Genç Sağlık Sen Eskişehir İl Başkanı Tunahan Çelik şu ifadeleri kullandı;
“Bugün gündemimde üç ana madde bulunuyor. Sosyal Hizmetler Bakanlığı, aile hekimliği yönetmeliği ve ilimizde haber konusu yapılan “yenidoğan çetesi” meselesi.
Öncelikle, sosyal hizmetlerle ilgili konulara değinmek istiyorum. Biz, Genç Sağlık-Sen olarak diğer sendikalardan farklı bir şekilde sosyal hizmetlere ayrı bir önem veriyoruz. Diğer sendikaların bu konuyu geri plana attığını görüyoruz. Ancak sosyal hizmetlerde birçok sorun ve sıkıntı mevcut.

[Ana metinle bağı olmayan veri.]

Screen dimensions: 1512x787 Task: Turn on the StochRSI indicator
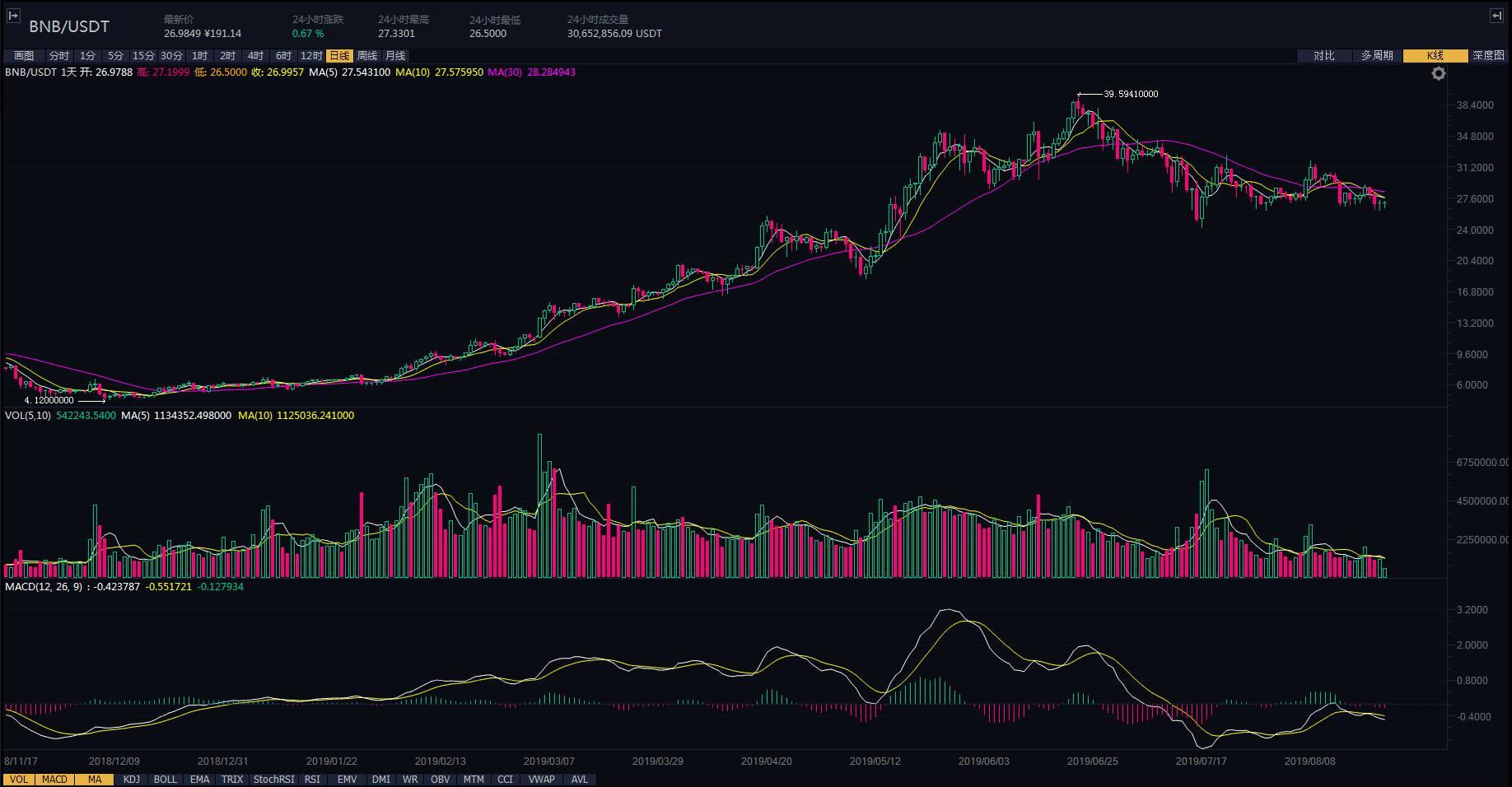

Birkaç önemli noktaya dikkat çekmek istiyorum. İlki sosyal hizmet çalışanlarının beceri ücretleri, şu anda günlük bir tutarın asgari ücretin bile altında kalması nedeniyle ciddi bir sorun teşkil ediyor.
İkincisi Görevde Yükselme Sınavları. Bazı branşlarda görevde yükselme imkânı varken, bazı branşlarda bu mümkün değil.
Üçüncüsü Kadroya Geçiş Sorunları. İstihdam sürecinde yaşlı bakım teknikeri gibi sağlık alanından alımlar yapılırken, kadroya geçişlerde hizmet alanı baz alınıyor. Bu durum, çalışanlar arasında adaletsizliklere yol açıyor.
Bu sorunların çözümü için çalışmalarımızı sürdürüyoruz. Sosyal hizmetlere verdiğimiz önemin bir göstergesi olarak, il başkan yardımcımızı sosyal hizmetler alanından seçtik. Bu alandaki çalışmalarımıza devam ediyoruz.
Son yayımlanan yönetmelik, aile hekimleri ve bu alanda çalışan sağlık çalışanlarını oldukça zor durumda bırakmıştır. Bu durum, çalışanlarımızı iş bırakma eylemine kadar götürmüştür. İl Genç Sağlık Sendikası olarak öncelikle diyalog yoluyla çözüm aramayı tercih ettik. Yetkililerle görüşerek çözüm önerileri sunduk. Ancak bu süreçte, hak arayışında bulunan çalışanlarımızın yanındayız. İş bırakma eylemlerini ve hukuki süreçleri genel merkezimiz üzerinden desteklemekteyiz.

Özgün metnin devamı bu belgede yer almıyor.